Doyenne des juges de la Cour Suprême des Etats-Unis — où seules trois femmes siègent — Ruth Bader Ginsburg a eu une influence majeure sur l’évolution de l’égalité homme-femme en Amérique depuis les années 70. Depuis l’élection de Donald Trump, sa voix, jadis davantage modérée, fait d’elle une véritable dissidente.
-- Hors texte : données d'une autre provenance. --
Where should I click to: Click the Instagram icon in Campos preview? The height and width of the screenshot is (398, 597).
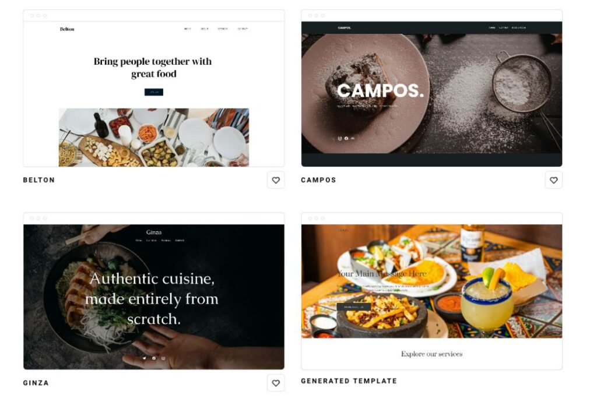click(x=340, y=139)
De fait, elle vit véritablement aujourd’hui, à 85 ans, son heure de gloire : une étudiante en droit, passionnée par le sujet des droits des femmes, a lancé en 2013 un Tumblr en son honneur intitulé Notorious RBG — un clin d’oeil au rappeur Notorious B.I.G. qui l’amuse par ailleurs beaucoup — et où chacun de ses faits d’arme (affaire, interview…) est salué par le biais de gifs animés et de meme ultra-pop remplis d’humour, la présentant comme une sorte de super-héroïne encore plus forte que la Black Widow des Avengers.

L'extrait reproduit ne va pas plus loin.